Who Gets Treated?

[Originally posted 8/21/2007]

One of the issues that struck me during my medical adventure was that of access to diagnosis and treatment. Why was I able to get the diagnosis and the stent when others may not have access to it? I'll defer the more interesting philosophical/theological question of "why" for later. For now, let's just look at the immediate causes.

One factor is clearly proximity to specialists or those skilled in the art. If the doctors giving me the early attention hadn't known the researchers at MGH in this specialty, they wouldn't have referred me there. And if MGH, or a similar center with such skills, had not been conveniently located nearby, I might not have been able to travel to receive such care. This brings into sharp attention the billions of people who do not have reasonable access to skilled care. How is it that some of us have such access but most people don't? Is there a way to disseminate this care more quickly?

Cost--and insurance coverage--are another obvious factor. I was fortunate to have the insurance coverage to cover the costs. The total list price for the procedure exceeds $50,000, as far as I can tell. I don't know how much the insurance company will finally pay or how much I will have to pay. But it is beyond the means of most people to cover it. Access to health insurance is a major issue. Affordability of such insurance may be one of the major challenges of our western society. In other societies such care is often not even available.

A third issue is more nebulous. What symptoms justify the more expensive and often invasive tests to do further diagnostics? For me, the trail was serendipity. A sudden blindspot in my eye led the ophthalmologist to identify an embolism. Had that mini-stroke occurred in any other location than the retina, I may never have noticed it or, if I had, it might never have been identified as an embolism. In searching for the cause of the embolism, my primary care physician requested a TEE, which stands for TransEsophogeal Echocardiogram. Had he not done that, the cardiologist doing the test would not have had a chance to do the PFO leakage test which identified the PFO problem.

As I mentioned in a previous note, the data are subtle and not overwhelmingly convincing that a paradoxical embolism is best treated by PFO closure. Many specialists in the area are still skeptical, pending better studies. It took three months for the team at MGH to decide that my PFO should be closed by inserting an occluder via cardiac catheterization. Had that not happened, I would never have been given an angiogram. There were absolutely no symptoms or test results that would have justified having an angiogram. Yet, with the catheters in place for the occluder, it was an automatic angiogram.

That's when they discovered the nearly complete blockage of the proximal left anterior descending artery. The doctors had no doubt but that in the not too distant future I would have had a severe, and likely fatal, episode of blockage. In the last four weeks, in fact, two of my former colleagues did suffer a fatal cardiac condition that may have been precisely that situation. Each of them had some minor symptoms but nothing that would have justified an angiogram.
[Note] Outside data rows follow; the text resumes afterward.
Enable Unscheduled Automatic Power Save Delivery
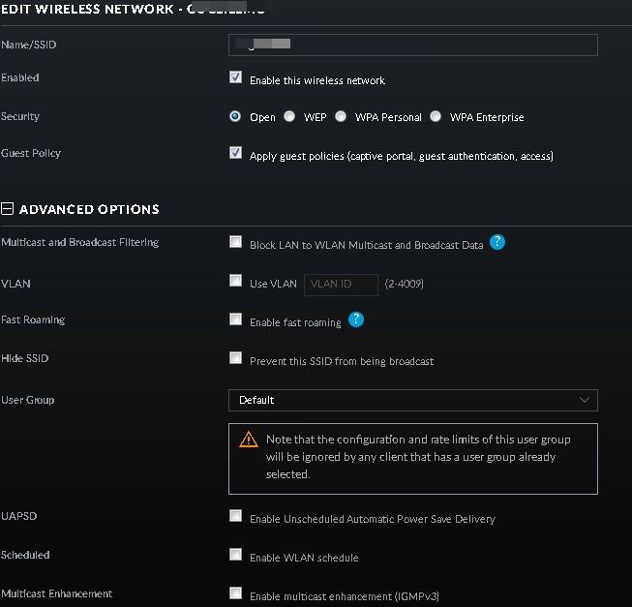click(x=235, y=516)
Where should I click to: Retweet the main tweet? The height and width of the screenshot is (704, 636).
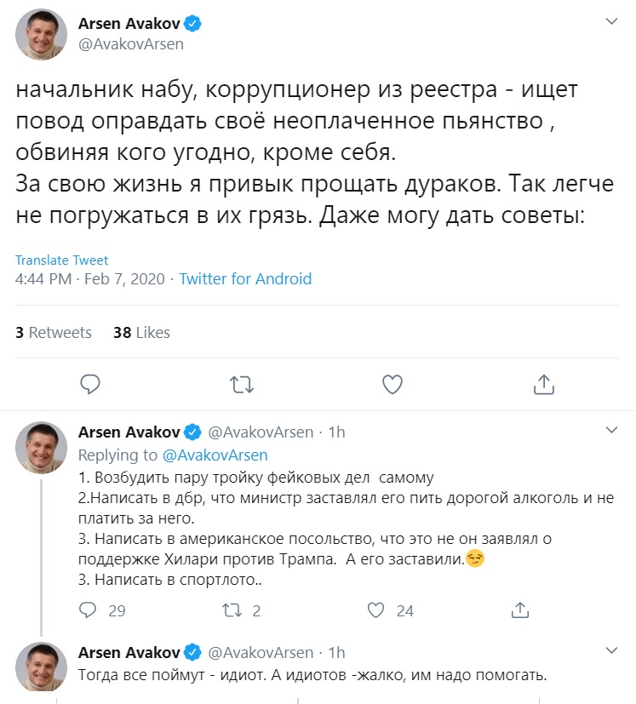pyautogui.click(x=241, y=385)
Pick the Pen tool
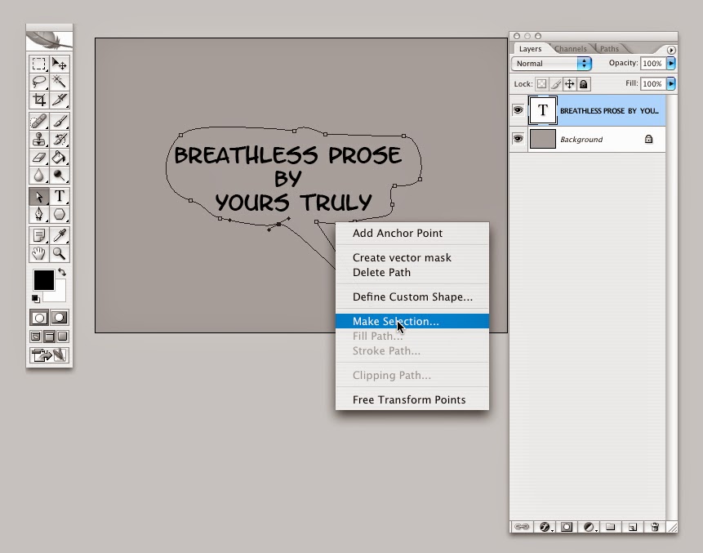The image size is (703, 553). pyautogui.click(x=39, y=214)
All of this goes to show that we have no good systematic way of deciding who deserves a test like an angiogram. It is too invasive and expensive to use as a broad screening tool. Yet, too often there are no symptoms that appear in a timely way.

Who will get the angiograms in the future? We as a society need to think hard how to 1) educate the population on being alert for the relevant symptoms, 2) continue to educate everyone of proper diet and exercise, and 3) aggressively work to disseminate available to the latest medical techniques to as many people in the world as possible. These techniques cannot be reserved solely for the privileged few who live near the medical research centers and have the right insurance.